Other rooms contain only a rusting iron bedframe, beneath a black and white photograph showing the room as it was found by the Vietnamese. In each photograph, the mutilated body of a prisoner is chained to the bed, killed by his fleeing captors only hours before the prison was captured. Other rooms preserve leg-irons and instruments of torture. They are accompanied by paintings by former inmate Vann Nath showing people being tortured, which were added by the post-Khmer Rouge regime installed by the Vietnamese in 1979.
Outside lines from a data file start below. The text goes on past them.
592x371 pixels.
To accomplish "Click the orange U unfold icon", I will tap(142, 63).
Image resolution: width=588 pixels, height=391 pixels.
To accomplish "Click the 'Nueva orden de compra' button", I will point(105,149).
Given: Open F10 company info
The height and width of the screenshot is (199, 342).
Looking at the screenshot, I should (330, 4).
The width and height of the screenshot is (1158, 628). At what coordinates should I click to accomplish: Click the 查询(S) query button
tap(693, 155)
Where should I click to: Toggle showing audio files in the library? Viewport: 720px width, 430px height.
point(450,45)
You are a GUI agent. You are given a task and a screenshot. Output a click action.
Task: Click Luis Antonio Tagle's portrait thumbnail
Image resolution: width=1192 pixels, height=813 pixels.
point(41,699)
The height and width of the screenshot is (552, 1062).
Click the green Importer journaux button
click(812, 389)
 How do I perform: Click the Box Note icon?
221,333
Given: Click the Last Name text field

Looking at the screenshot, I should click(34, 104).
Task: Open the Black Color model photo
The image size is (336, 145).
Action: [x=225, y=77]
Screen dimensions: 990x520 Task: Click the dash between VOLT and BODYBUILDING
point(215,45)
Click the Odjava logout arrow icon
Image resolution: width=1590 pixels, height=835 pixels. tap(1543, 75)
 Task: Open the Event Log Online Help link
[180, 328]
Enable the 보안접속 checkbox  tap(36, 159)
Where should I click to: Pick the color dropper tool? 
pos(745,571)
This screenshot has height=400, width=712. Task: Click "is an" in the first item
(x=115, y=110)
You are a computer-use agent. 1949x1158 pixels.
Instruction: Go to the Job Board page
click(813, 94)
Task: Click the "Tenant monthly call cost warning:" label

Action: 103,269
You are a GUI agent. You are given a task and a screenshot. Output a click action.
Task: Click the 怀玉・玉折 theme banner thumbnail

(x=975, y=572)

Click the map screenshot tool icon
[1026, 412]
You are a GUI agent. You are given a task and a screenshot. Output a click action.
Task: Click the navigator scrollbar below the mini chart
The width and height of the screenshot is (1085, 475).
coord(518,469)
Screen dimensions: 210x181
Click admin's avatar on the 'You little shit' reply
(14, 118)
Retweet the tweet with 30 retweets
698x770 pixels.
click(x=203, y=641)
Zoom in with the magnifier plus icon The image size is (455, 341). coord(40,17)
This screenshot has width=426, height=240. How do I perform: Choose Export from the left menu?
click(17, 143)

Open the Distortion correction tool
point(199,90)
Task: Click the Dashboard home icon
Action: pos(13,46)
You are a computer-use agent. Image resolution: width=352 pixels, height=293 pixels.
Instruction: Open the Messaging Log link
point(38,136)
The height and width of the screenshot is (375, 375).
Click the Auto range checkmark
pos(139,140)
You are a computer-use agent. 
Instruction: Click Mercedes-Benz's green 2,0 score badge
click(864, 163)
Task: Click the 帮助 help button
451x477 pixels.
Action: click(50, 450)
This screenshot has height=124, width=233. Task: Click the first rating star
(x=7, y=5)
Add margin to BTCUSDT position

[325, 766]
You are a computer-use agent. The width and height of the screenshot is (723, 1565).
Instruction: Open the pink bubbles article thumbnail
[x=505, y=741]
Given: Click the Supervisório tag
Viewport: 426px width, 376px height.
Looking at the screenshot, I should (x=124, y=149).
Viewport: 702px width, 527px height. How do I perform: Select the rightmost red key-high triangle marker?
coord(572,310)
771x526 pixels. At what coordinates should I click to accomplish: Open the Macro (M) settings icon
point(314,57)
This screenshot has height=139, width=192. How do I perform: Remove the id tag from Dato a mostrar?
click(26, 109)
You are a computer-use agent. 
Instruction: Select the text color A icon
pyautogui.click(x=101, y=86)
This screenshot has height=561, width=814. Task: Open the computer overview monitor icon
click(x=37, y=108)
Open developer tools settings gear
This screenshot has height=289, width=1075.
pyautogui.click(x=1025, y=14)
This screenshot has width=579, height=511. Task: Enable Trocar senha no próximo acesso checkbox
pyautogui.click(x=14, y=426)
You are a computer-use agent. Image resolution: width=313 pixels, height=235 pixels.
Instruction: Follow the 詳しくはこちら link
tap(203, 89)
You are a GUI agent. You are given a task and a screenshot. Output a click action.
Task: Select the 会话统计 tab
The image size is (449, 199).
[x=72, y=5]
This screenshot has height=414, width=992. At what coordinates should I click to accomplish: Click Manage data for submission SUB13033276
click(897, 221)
The museum is open to the public from 8 am to 5 pm. Visitors have the opportunity of viewing a 'survivor testimony' from 2:30-3pm (Monday - Friday). Along with the Choeung Ek Memorial (The Killing Fields), the Tuol Sleng Genocide Museum is included as a point of interest for those visiting Cambodia. Tuol Sleng also remains an important educational site as well as memorial for Cambodians. Since 2010, the ECCC brings Cambodians on a 'study tour' to the Tuol Sleng, Choeung Ek and finishing at the ECCC complex. During 2010, around 27,000 Cambodians visited the museum through this tour. (See ECCC Court Report January 2011) Some believed that ghosts of the victims continue to haunt the place.
A number of images from Tuol Sleng are featured in the 1992 Ron Fricke film Baraka.
Survivors Chum Mey and Bou Meng can both frequently be seen near the administration office of the museum for a 'meet and greet' as well as the opportunity to buy their biographies.